- Goal -
Please reproduce the entries below word for word, leaving out the pictures.

Begin Input rows

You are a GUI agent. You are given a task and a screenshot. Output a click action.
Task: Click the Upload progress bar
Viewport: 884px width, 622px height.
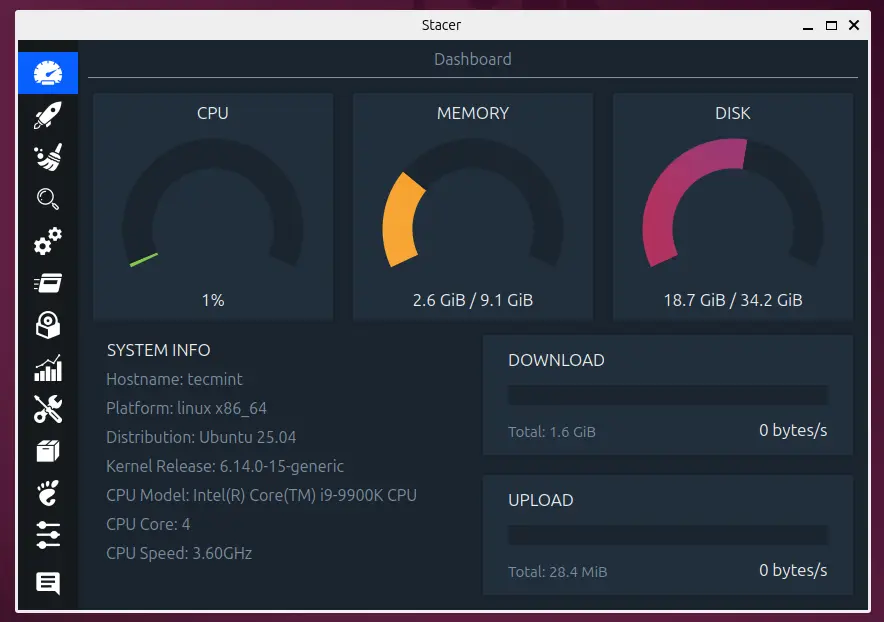click(667, 534)
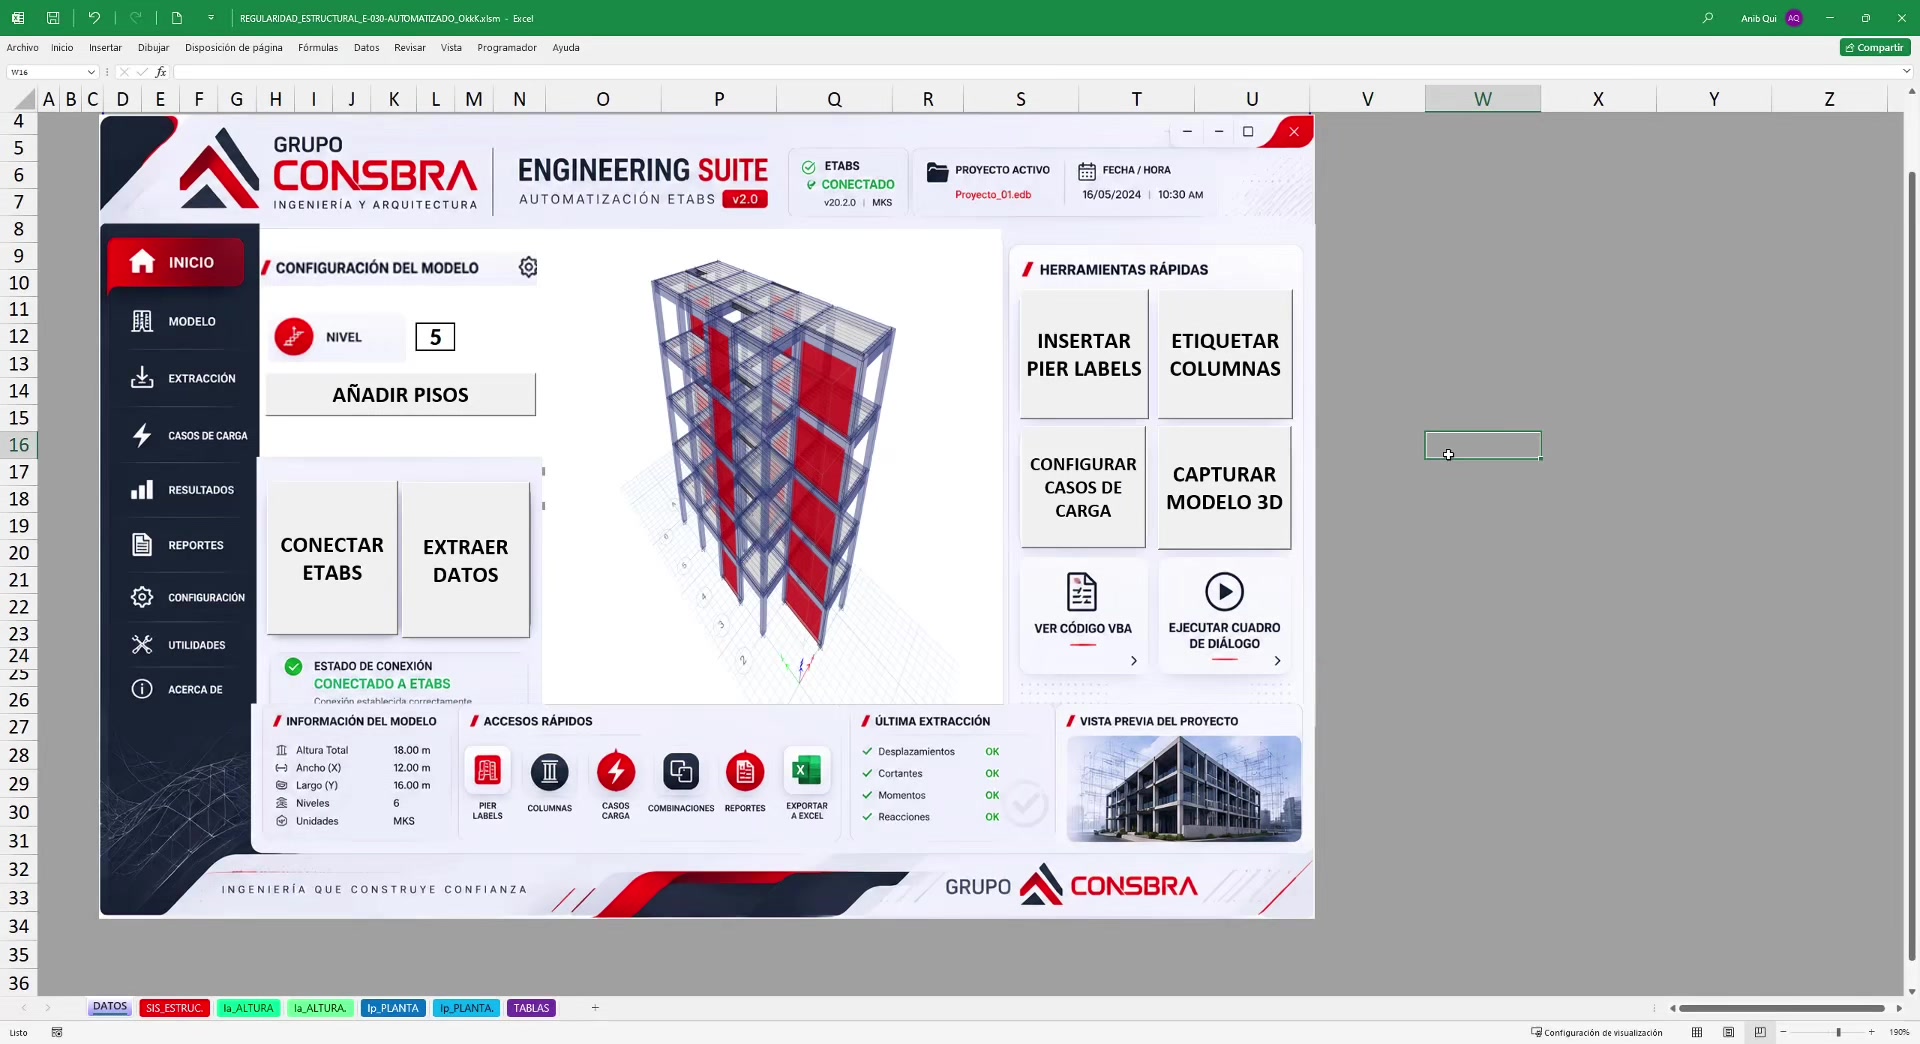Switch to the SIS_ESTRUC sheet tab
Image resolution: width=1920 pixels, height=1044 pixels.
tap(174, 1008)
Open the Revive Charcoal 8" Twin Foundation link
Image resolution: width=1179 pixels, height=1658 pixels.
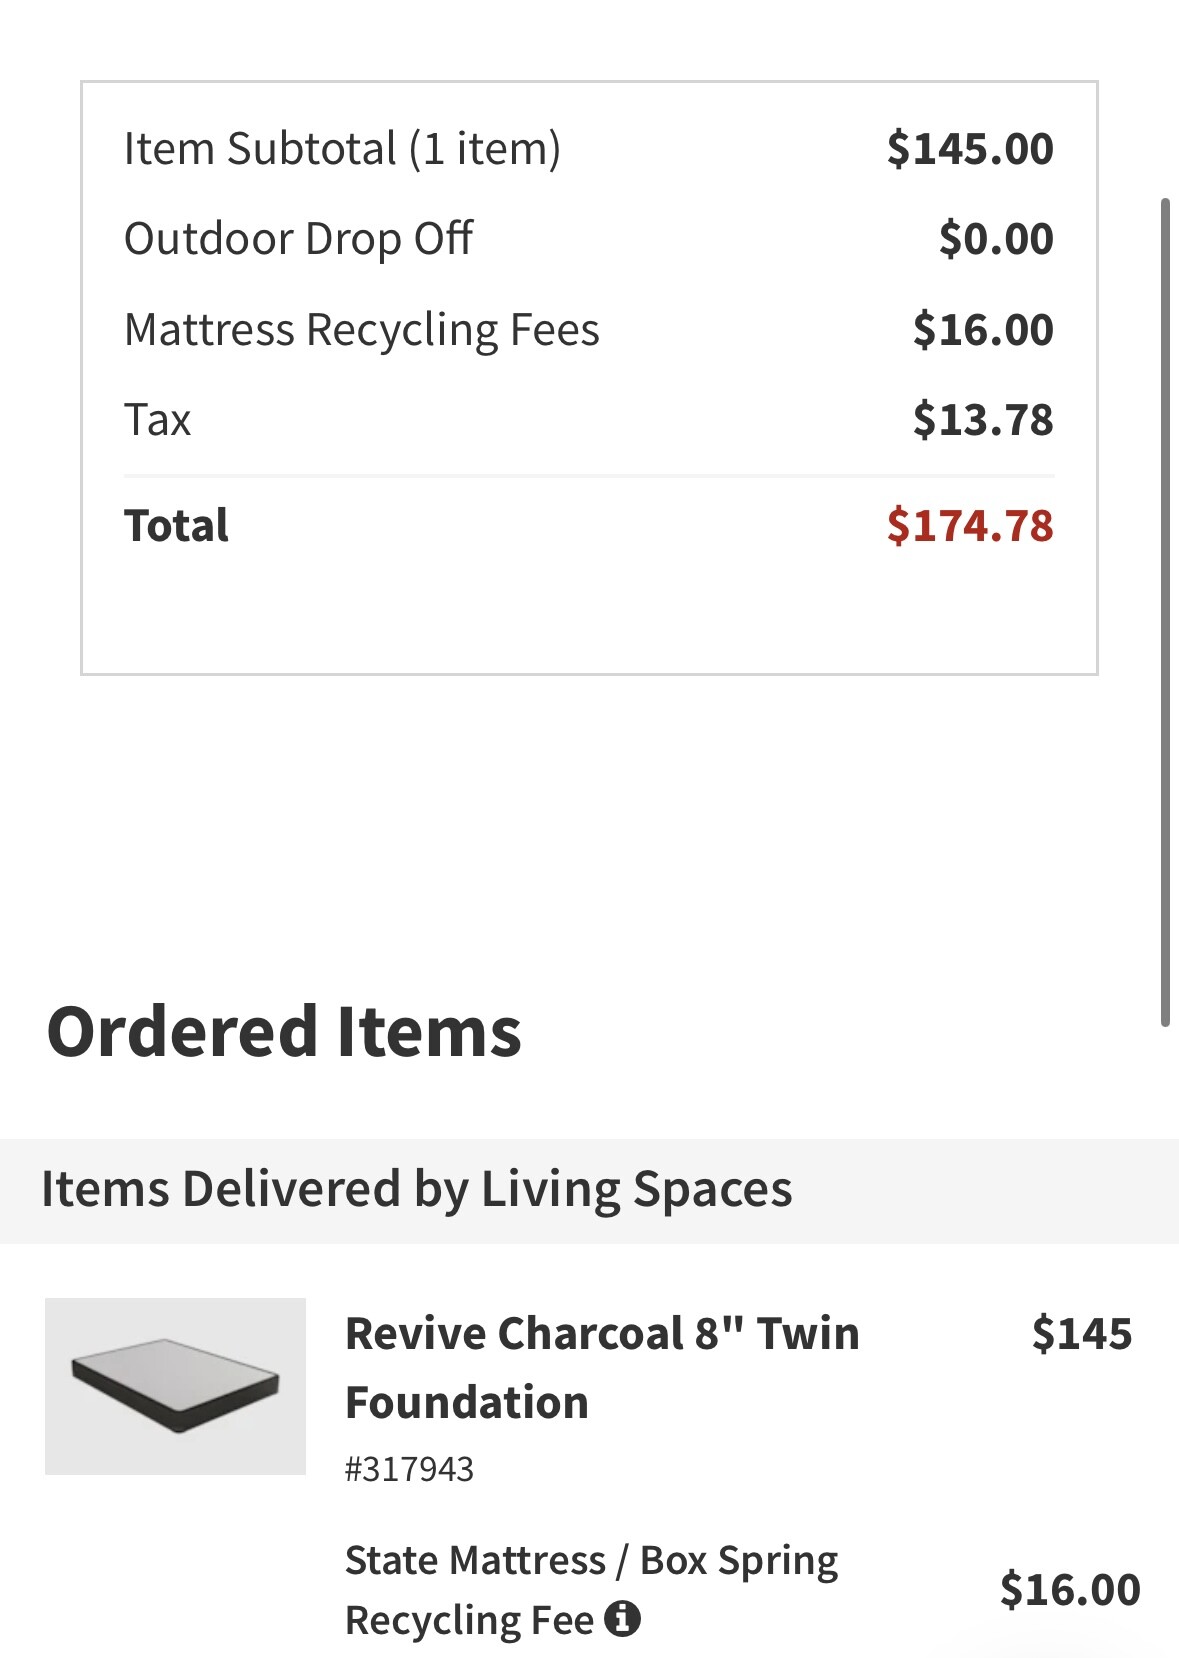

End Input rows

- The result -
You are a GUI agent. You are given a task and a screenshot. Output a click action.
Task: Click the Upload progress bar
Viewport: 884px width, 622px height.
click(667, 534)
Switch to the SIS_ESTRUC sheet tab
Image resolution: width=1920 pixels, height=1044 pixels.
tap(174, 1008)
Open the Revive Charcoal 8" Twin Foundation link
Image resolution: width=1179 pixels, height=1658 pixels.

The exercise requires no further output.